%%
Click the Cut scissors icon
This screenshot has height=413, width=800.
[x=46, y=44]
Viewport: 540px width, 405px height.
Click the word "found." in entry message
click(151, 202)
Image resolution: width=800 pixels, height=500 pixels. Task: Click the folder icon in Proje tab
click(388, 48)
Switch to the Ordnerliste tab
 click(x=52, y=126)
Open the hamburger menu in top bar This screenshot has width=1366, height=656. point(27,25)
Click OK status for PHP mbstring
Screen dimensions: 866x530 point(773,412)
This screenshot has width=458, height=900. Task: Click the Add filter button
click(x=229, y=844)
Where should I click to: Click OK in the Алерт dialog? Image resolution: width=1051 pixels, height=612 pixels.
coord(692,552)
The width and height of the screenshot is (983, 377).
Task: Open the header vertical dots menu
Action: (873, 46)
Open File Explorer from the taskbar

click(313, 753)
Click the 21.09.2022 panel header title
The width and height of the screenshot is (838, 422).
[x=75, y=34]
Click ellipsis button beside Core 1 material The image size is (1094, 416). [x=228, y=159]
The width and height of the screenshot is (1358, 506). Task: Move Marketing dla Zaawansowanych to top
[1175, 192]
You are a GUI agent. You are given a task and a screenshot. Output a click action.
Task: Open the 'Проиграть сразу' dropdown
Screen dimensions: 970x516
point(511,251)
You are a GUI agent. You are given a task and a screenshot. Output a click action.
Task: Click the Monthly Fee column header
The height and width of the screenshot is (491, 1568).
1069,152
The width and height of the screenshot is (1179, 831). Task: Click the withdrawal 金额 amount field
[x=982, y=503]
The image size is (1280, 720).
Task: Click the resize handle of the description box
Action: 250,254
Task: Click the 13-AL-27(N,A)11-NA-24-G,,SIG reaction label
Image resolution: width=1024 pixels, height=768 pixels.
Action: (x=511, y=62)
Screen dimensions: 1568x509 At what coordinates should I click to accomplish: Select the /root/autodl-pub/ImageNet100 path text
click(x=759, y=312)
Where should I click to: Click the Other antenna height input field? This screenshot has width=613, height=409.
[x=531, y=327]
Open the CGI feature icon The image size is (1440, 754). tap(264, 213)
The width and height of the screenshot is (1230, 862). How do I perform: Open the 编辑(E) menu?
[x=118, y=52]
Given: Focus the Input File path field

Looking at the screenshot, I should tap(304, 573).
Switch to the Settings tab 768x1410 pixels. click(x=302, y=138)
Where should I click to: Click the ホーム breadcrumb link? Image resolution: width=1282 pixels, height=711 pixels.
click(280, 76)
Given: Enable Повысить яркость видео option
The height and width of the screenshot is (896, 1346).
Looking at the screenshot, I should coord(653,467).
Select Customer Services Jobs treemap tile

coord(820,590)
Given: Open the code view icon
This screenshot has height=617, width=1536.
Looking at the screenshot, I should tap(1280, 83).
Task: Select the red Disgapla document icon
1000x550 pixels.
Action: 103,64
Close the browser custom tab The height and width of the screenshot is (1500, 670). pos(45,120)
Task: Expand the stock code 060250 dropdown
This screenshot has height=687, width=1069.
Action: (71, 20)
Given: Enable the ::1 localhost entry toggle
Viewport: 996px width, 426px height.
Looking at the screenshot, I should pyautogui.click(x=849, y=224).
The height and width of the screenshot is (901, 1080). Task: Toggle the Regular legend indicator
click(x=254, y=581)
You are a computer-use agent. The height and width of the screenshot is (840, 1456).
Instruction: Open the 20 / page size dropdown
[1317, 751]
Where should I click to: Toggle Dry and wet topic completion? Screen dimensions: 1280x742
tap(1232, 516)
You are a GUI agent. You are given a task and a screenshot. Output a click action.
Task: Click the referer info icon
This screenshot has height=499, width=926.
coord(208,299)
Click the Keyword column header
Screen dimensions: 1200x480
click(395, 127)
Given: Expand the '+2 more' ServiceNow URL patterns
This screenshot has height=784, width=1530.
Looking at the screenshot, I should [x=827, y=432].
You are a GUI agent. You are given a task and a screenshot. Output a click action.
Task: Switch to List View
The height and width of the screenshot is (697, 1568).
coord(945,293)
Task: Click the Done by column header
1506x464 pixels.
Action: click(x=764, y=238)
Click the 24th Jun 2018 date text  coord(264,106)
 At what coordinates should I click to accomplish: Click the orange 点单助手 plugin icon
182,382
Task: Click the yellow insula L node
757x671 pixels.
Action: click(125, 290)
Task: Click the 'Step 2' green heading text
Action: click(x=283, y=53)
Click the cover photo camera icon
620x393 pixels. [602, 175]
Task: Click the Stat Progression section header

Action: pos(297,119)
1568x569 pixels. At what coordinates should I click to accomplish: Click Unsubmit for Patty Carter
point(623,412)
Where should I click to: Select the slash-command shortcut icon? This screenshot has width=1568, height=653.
%%
Repeat only the stretch of lines that opens with the line containing "1568x569 pixels. At" and closes with the final line of the entries, both included, exactly as written.

1568x569 pixels. At what coordinates should I click to accomplish: Click Unsubmit for Patty Carter
point(623,412)
Where should I click to: Select the slash-command shortcut icon? This screenshot has width=1568, height=653.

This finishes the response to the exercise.